Wellington Diamond United and Mount Wellington completed the top half of the table. WDU's season was highlighted by a 7-3 win over New Brighton, a goal aggregate record for the league up until that point. The Mount's season was badly affected by the loss of players to qualifying matches for the 1978 FIFA World Cup, and a goal drought late in the season cost them dearly. Nelson United started and ended the season brightly, but the middle of the season saw a disastrous run of ten matches without a win, leaving them seventh at the season's end. They were followed by Blockhouse Bay, who recorded their lowest league position yet, largely due to the loss of key players to other sides, notably Ian and Duncan Ormond, who had moved to North Shore and Stop out respectively.

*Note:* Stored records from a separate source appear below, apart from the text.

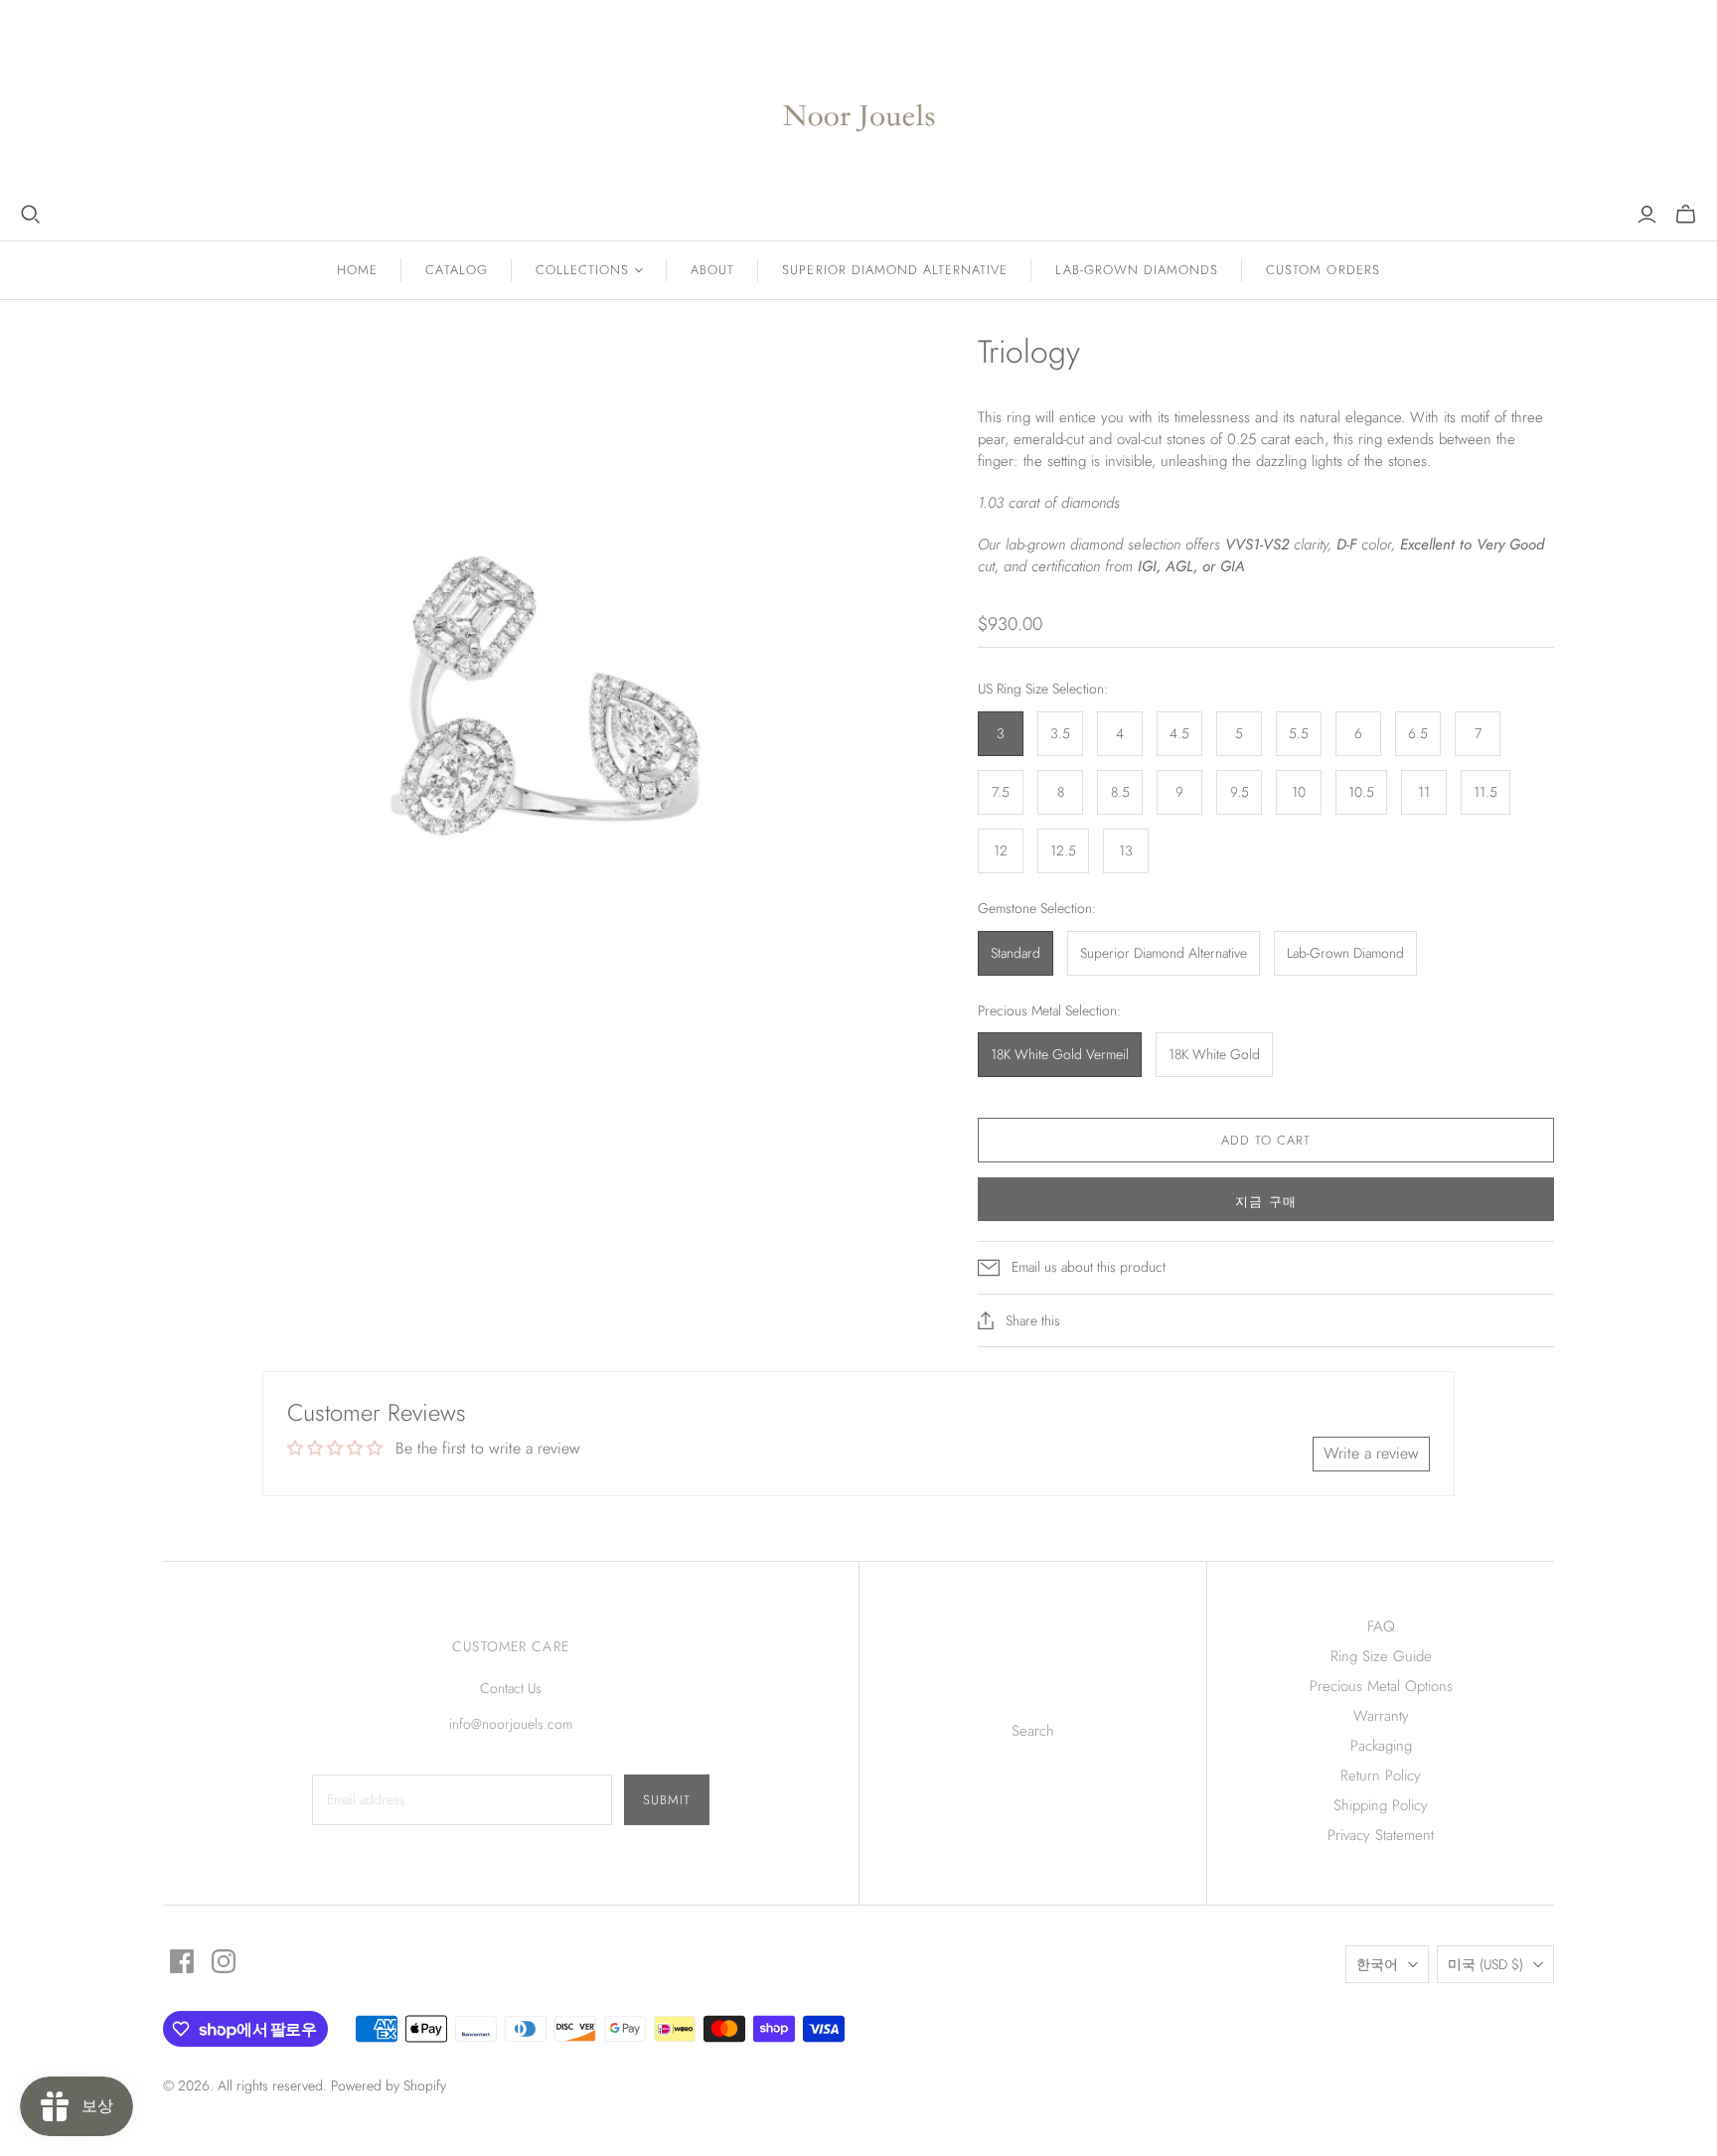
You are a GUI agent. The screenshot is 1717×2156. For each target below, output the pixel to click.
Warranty (1381, 1716)
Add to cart (1266, 1140)
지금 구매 (1265, 1201)
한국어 (1377, 1964)
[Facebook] (182, 1961)
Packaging (1381, 1746)
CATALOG (456, 269)
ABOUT (712, 269)
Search (1033, 1731)
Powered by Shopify (388, 2085)
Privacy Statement (1380, 1835)
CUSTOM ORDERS (1323, 269)
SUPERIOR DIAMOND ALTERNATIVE (895, 269)
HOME (357, 269)
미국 (1485, 1964)
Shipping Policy (1380, 1805)
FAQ (1381, 1626)
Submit (667, 1799)
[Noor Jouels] (859, 102)
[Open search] (31, 215)
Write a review (1371, 1453)
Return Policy (1380, 1775)
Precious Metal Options (1381, 1686)
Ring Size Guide (1381, 1656)
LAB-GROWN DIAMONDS (1136, 269)
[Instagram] (223, 1961)
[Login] (1647, 215)
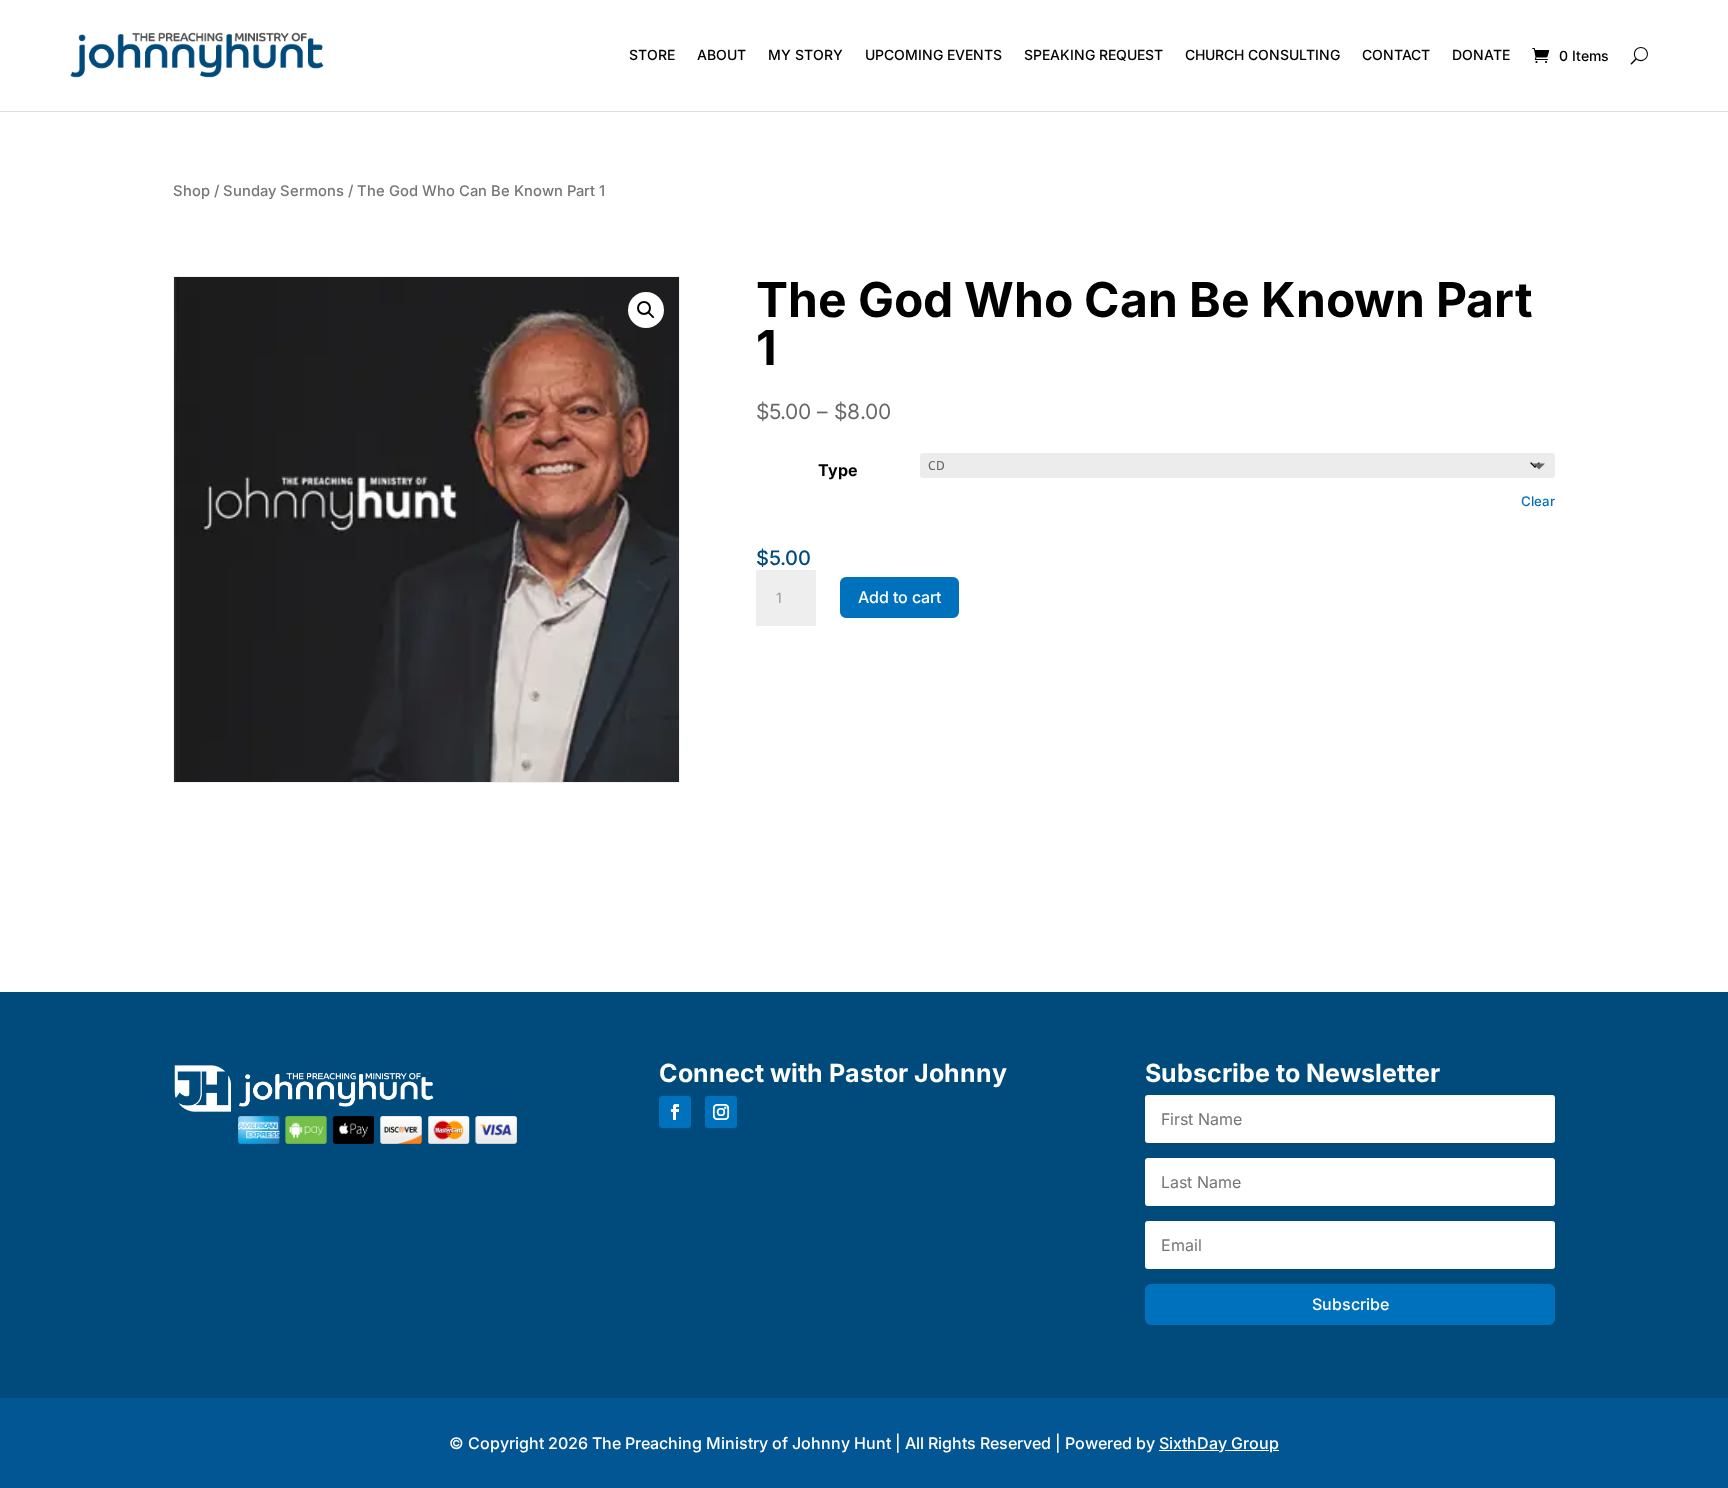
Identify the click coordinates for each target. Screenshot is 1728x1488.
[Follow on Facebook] (675, 1112)
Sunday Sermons (283, 191)
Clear (1538, 501)
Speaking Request (1093, 54)
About (721, 54)
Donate (1481, 54)
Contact (1396, 54)
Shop (191, 191)
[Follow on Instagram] (721, 1112)
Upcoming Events (933, 54)
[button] (646, 310)
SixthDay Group (1219, 1443)
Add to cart (899, 597)
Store (652, 54)
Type (838, 470)
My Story (805, 54)
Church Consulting (1262, 54)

Eastern Suburbs finished just above New Brighton, avoiding relegation only by way of a better goal ratio. This was largely the result of two big wins by Suburbs over the Seasiders in which they had scored eleven goals in total and only had three scored against them. It was a bad year for South Island sides other than Christchurch United — New Brighton were accompanied into the regional leagues by the two Dunedin sides, Dunedin City and Caversham. City were doomed by their terrible start to the season. Nine straight losses meant they were always going to have a struggle to catch up, and despite a very strong finish to the season they failed to make up the ground. Neighbours Caversham had as forgettable an end to the season as city's start to it, failing to find the net in their last eight games.

==League table==

| Pos | Team | Pld | W | D | L | GF | GA | GR | Pts |
|---|---|---|---|---|---|---|---|---|---|
| 1 | North Shore United (C) | 22 | 14 | 3 | 5 | 37 | 25 | 1.480 | 31 |
| 2 | Stop Out | 22 | 11 | 8 | 3 | 40 | 28 | 1.429 | 30 |
| 3 | Christchurch United | 22 | 9 | 9 | 4 | 32 | 17 | 1.882 | 27 |
| 4 | Melville United | 22 | 9 | 9 | 4 | 41 | 22 | 1.864 | 27 |
| 5 | Wellington United | 22 | 8 | 7 | 7 | 41 | 31 | 1.323 | 23 |
| 6 | Mount Wellington | 22 | 8 | 7 | 7 | 27 | 21 | 1.286 | 23 |
| 7 | Nelson United | 22 | 6 | 9 | 7 | 22 | 29 | 0.759 | 21 |
| 8 | Bay Olympic | 22 | 7 | 7 | 8 | 23 | 33 | 0.697 | 21 |
| 9 | Eastern Suburbs | 22 | 6 | 5 | 11 | 31 | 36 | 0.861 | 17 |
| 10 | New Brighton (R) | 22 | 5 | 7 | 10 | 24 | 36 | 0.667 | 17 |
| 11 | Dunedin City (R) | 22 | 5 | 7 | 10 | 19 | 30 | 0.633 | 17 |
| 12 | Caversham (R) | 22 | 3 | 4 | 15 | 14 | 43 | 0.326 | 10 |

==Sources==
- Hilton, T. (1991) An association with soccer. Auckland: The New Zealand Football Association. ISBN 0-473-01291-X.